31 Jul “A Century of Ambivalence: The Jews of Russia and the Soviet Union, 1881 to the Present” by Zvi Gitelman.
Remaining Jewish On All Sides of the Barricade.
The history of Russian and Soviet Jewry is one of the most difficult topics to explore. As a former Soviet and a Jew I would know.
A reminder: the century examined in Gitelman’s book covers revolutions, pogroms, two world wars, Stalin’s purges and the cosmopolitanism campaign, the creation of Israel, the mass emigration to Israel and to the West, the fall of the Soviet Union, the post-Soviet uncertainty. Anti-Semitism united all events. This is in addition to the ‘normal’ Soviet life with its shortages, corruption, communal apartments, and fear.
Gitelman explains the title of his book: “The last hundred years have been a period of great ambivalence and profound contradictions for the Jews of Russia and the Soviet Union. … They have been in the eye of some of the stormiest economic, political, and cultural transformations in history, and they have both reaped benefits and suffered losses from them.”
The incredible collection of photographs makes the reader into a witness of history and at the same time a descendant leafing through a family album.
No image is trivial—major world events and shtetl views, famous historical figures and unknown pogroms victims, shtetl dwellers in their everyday lives, gravesites, Soviet dissidents.
The photographs illustrate the narrative; the narrative provides the background to the photographs.
To research thoroughly the shifting sands of this era and the multitude of perspectives driven by them is an achievement that cannot be overestimated. Gitelman appraises in the balanced way the many conflicting ideologies that vied for influence among the Russian then Soviet Jews.
He observes that “the Soviet Jew had been placed in an intrinsically anomalous position. On the one hand, Jews are identified as a nationality group and registered as such on their internal passports. … On the other hand, they are progressively losing their distinct culture. Thus they are Russians (Georgians, Ukrainians, etc.) culturally, but Jews legally and socially.”
At any point in time, the Russian and Soviet Jews were considered alien, if not the “fifth column,” in their country.

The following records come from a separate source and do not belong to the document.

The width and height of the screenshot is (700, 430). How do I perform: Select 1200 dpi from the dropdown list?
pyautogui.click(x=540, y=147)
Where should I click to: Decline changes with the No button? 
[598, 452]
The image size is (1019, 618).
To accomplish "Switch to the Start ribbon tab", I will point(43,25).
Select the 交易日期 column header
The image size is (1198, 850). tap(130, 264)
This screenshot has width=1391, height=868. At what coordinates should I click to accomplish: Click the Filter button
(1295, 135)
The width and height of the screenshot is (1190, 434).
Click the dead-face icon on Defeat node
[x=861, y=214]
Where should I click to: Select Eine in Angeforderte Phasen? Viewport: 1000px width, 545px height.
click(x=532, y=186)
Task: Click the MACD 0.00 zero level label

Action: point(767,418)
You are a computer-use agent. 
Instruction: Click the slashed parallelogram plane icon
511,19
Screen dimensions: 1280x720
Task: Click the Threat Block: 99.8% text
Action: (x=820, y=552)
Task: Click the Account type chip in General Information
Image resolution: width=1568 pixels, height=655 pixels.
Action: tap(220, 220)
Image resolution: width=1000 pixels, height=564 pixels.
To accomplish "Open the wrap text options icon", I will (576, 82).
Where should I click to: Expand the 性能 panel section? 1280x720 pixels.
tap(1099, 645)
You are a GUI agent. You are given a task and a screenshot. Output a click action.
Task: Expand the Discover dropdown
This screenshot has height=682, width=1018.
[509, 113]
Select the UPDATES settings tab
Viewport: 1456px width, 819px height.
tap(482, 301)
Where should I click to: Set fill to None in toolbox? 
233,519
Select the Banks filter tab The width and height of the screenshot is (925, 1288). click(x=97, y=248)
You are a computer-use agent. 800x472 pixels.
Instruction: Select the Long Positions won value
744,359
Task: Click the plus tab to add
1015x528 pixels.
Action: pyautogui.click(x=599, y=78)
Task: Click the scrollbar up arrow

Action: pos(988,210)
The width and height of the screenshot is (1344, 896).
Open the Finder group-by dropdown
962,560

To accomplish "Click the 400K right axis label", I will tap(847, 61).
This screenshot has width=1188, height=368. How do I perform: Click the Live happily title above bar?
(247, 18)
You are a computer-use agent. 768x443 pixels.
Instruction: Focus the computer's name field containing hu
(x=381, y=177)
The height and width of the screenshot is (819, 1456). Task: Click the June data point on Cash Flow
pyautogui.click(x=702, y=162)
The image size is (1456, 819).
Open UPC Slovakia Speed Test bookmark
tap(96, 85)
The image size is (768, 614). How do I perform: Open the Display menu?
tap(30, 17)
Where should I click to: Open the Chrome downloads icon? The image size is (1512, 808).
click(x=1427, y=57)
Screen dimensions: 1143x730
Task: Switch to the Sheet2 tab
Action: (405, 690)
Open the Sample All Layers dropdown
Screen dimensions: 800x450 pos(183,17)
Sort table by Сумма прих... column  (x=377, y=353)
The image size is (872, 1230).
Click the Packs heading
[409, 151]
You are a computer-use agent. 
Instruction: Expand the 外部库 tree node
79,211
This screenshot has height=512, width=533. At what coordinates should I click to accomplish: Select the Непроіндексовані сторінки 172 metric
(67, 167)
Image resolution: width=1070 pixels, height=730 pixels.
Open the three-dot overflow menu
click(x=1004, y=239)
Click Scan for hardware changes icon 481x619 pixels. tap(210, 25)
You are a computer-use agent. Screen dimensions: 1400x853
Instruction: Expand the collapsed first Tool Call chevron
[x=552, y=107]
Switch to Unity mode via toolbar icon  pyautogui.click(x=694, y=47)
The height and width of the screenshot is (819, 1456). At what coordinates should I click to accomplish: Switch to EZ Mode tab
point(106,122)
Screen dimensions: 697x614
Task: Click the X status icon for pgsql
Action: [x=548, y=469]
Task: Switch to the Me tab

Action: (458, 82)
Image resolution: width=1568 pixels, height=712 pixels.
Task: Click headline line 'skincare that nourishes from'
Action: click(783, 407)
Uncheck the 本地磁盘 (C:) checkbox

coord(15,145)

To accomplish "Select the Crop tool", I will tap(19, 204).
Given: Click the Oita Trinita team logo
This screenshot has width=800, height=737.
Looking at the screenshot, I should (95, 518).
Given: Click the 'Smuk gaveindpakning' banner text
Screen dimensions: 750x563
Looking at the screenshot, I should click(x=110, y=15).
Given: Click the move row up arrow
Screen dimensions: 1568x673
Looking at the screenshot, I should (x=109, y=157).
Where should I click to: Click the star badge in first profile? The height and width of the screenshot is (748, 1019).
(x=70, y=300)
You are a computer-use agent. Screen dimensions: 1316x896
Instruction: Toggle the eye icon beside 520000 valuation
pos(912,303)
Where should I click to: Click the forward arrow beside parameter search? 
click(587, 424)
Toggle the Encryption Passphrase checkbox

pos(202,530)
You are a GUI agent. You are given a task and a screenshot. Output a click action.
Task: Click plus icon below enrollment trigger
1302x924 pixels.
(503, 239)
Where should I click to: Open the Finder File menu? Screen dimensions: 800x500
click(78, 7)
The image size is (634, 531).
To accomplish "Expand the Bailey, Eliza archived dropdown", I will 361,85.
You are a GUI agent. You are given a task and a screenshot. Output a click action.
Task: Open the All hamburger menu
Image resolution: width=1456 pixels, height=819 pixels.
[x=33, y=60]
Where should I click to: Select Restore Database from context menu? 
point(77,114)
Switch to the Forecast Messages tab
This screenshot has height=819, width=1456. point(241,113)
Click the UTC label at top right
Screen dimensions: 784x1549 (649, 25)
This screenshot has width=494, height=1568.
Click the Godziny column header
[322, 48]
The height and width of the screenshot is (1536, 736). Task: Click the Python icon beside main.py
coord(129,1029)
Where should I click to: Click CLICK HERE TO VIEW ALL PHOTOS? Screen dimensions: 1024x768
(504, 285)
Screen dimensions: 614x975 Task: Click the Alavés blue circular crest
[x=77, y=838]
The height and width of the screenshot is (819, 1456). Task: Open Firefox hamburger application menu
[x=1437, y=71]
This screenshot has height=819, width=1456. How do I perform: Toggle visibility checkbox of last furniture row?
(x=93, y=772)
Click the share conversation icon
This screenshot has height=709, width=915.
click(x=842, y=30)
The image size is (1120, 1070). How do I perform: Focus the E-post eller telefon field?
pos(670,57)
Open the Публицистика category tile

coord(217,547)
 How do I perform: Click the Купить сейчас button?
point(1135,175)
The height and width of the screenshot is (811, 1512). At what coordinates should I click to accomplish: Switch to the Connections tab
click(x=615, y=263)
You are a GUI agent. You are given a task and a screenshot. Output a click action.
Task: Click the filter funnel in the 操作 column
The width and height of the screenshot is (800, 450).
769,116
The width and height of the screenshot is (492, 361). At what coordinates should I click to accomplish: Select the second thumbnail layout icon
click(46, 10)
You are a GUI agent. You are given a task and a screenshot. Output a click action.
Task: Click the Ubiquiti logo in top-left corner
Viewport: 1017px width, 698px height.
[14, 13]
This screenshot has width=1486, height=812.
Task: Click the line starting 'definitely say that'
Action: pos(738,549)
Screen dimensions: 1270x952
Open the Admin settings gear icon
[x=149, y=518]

Some strove to change that perception by continuously proving their loyalty to the motherland or by shedding anything that could be stereotyped as Jewish. “Many Jews became among the most ardent enthusiasts and builders of Soviet socialism, only to find themselves among the most prominent victims of Stalinism.”
Some accepted hostility and distrust as part of life until emigration allowed them to escape.
The author concludes that two phenomena in the USSR served to impede assimilation. One is that “Soviet circumstances were unique, not replicated even in allied socialist countries where nationality was not registered in one’s identity document and… Jewishness was defined as a religious, rather than ethnic, category.”
The other is the “governmental anti-Semitism combined with grassroots anti-Semitism to maintain boundaries between Jews and others long after Jewish content had largely disappeared from Jewish ethnicity.” Still, “descent and feelings of kinship remain.”
A Century of Ambivalence: The Jews of Russia and the Soviet Union, 1881 to the Present is a book for everybody interested in the history of the Imperial Russia, the Soviet Union, and the post-Soviet Russia and the Jewry at each of these junctions.
For everybody who want to widen their perspective on the dynamics of that history.
For descendants of those who got away prior to the Iron Curtain and of those who were caught behind it for most of the century until it fell.